[Action item]
Among the entries, find the lines with the string "Enable" and copy them.

*** Opening of Supplied records ***

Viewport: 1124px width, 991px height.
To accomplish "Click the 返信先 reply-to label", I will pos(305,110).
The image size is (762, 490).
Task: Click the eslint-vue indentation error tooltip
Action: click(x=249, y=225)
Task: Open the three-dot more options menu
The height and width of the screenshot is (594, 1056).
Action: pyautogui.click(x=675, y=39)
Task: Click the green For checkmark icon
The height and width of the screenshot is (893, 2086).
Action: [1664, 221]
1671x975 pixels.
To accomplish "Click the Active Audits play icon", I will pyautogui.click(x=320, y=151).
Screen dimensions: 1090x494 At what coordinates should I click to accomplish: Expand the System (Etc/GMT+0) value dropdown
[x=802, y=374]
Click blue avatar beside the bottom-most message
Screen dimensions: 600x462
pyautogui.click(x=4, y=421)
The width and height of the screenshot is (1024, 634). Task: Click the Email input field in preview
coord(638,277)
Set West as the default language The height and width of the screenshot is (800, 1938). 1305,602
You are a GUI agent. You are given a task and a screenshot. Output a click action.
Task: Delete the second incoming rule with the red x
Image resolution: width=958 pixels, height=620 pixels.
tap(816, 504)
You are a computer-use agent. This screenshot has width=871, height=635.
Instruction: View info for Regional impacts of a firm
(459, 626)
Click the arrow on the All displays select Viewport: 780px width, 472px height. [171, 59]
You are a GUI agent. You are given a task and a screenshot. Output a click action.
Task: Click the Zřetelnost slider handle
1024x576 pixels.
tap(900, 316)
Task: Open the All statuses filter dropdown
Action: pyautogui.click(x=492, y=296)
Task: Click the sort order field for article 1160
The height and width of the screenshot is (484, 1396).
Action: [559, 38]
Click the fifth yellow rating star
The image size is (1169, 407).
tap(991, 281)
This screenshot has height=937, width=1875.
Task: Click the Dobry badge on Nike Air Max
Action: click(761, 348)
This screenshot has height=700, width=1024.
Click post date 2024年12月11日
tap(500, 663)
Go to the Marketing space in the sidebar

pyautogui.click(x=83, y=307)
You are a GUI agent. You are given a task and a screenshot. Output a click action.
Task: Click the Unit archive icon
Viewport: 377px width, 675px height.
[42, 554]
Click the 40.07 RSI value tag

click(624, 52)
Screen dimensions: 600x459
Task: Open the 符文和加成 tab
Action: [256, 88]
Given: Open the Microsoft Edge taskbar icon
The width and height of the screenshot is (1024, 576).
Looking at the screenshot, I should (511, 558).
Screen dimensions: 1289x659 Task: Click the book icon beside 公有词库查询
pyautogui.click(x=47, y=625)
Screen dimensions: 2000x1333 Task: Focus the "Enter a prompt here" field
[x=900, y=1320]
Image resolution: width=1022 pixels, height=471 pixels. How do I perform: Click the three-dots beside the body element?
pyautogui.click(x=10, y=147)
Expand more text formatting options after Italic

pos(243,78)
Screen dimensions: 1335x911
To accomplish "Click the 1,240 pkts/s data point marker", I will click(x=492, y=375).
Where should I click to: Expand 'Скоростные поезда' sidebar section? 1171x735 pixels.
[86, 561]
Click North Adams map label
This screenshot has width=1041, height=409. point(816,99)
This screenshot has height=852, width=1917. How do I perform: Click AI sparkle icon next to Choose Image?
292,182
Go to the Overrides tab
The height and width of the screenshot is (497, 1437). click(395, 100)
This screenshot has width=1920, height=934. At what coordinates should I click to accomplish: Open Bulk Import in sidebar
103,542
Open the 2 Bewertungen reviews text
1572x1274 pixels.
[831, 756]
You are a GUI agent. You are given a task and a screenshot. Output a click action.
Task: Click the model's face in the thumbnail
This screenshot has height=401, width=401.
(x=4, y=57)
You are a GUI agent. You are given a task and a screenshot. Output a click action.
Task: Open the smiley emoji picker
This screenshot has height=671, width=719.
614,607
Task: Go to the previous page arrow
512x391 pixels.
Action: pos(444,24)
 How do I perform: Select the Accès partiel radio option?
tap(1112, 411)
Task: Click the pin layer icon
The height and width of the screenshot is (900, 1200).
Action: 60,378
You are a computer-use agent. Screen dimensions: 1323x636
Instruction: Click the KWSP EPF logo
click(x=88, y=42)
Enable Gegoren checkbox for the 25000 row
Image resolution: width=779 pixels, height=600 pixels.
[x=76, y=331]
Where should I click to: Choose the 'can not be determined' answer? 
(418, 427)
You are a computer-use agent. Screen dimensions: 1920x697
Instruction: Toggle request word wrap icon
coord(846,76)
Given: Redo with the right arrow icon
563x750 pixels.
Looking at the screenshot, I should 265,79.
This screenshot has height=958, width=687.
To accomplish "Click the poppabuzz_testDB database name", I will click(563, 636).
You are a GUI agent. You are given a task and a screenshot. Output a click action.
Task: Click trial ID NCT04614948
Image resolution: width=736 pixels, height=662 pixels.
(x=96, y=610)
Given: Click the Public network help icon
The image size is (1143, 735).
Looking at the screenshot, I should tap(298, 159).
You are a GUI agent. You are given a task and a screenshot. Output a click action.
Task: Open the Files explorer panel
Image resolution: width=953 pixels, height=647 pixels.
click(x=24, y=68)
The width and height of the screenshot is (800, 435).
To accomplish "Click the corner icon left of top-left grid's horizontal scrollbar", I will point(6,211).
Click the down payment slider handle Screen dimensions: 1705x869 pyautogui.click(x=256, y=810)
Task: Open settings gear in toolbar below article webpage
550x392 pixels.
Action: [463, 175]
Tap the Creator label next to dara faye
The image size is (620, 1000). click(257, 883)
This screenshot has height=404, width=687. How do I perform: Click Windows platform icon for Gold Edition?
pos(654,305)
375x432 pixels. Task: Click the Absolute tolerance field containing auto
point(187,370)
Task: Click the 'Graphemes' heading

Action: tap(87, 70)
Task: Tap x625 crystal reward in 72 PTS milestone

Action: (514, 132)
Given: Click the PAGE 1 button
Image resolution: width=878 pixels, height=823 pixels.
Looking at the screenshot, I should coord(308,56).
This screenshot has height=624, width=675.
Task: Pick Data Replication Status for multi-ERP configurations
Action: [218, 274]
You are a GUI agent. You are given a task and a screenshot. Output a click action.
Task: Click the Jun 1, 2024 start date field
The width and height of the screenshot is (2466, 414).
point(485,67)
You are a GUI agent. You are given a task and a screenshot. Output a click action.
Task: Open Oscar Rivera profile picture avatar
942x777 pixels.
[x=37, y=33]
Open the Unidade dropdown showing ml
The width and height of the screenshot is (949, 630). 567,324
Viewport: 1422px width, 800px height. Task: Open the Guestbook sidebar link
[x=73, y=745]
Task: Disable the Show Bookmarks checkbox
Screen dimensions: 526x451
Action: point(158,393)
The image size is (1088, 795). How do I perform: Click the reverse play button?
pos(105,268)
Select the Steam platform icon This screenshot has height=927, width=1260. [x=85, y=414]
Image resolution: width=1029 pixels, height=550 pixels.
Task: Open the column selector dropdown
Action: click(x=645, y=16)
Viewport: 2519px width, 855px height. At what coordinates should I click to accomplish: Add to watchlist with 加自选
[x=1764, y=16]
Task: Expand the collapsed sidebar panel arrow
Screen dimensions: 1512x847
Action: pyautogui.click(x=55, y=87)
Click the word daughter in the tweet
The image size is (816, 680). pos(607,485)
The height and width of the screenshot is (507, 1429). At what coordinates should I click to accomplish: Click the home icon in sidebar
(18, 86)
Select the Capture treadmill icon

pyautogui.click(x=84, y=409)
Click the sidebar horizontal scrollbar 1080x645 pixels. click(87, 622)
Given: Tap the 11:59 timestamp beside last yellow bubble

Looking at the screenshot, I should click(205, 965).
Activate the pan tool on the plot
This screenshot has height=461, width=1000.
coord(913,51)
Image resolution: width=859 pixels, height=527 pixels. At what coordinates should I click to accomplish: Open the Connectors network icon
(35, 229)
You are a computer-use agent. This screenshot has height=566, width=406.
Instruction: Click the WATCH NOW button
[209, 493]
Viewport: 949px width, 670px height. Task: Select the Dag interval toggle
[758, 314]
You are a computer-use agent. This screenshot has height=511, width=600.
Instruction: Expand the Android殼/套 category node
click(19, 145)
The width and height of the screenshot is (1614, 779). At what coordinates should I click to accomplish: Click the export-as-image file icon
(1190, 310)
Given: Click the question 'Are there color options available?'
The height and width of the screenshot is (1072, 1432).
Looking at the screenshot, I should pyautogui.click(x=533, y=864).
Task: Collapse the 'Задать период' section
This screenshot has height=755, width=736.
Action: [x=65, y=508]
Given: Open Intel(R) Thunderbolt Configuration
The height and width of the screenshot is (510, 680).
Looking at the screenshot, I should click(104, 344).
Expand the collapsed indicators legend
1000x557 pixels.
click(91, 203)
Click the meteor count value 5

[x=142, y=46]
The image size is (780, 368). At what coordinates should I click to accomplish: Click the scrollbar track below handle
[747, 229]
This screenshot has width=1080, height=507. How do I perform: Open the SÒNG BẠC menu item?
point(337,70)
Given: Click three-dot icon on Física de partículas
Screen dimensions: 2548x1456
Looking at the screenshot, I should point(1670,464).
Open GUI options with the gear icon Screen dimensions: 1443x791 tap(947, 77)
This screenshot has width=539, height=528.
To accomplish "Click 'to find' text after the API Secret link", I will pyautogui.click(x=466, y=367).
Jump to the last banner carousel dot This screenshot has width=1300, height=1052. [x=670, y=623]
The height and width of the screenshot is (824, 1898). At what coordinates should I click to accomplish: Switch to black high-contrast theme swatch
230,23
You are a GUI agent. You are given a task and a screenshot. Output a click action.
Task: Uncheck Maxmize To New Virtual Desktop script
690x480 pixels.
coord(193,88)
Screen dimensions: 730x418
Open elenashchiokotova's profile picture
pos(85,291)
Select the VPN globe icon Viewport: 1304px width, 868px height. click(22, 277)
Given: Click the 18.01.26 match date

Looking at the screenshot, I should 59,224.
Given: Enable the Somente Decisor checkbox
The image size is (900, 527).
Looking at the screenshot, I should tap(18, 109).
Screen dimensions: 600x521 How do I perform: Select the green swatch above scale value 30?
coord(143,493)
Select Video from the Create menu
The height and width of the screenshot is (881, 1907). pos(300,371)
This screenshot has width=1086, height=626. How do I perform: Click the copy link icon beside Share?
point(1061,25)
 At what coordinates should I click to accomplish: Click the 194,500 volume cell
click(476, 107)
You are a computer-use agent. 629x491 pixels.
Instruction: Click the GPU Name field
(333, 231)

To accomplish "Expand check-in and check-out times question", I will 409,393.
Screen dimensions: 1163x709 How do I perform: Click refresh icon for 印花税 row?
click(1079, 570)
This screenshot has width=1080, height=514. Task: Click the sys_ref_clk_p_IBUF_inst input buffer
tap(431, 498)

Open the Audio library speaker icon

*** Close of Supplied records ***

[Task answer]
Enable Gegoren checkbox for the 25000 row
Given: Enable the Somente Decisor checkbox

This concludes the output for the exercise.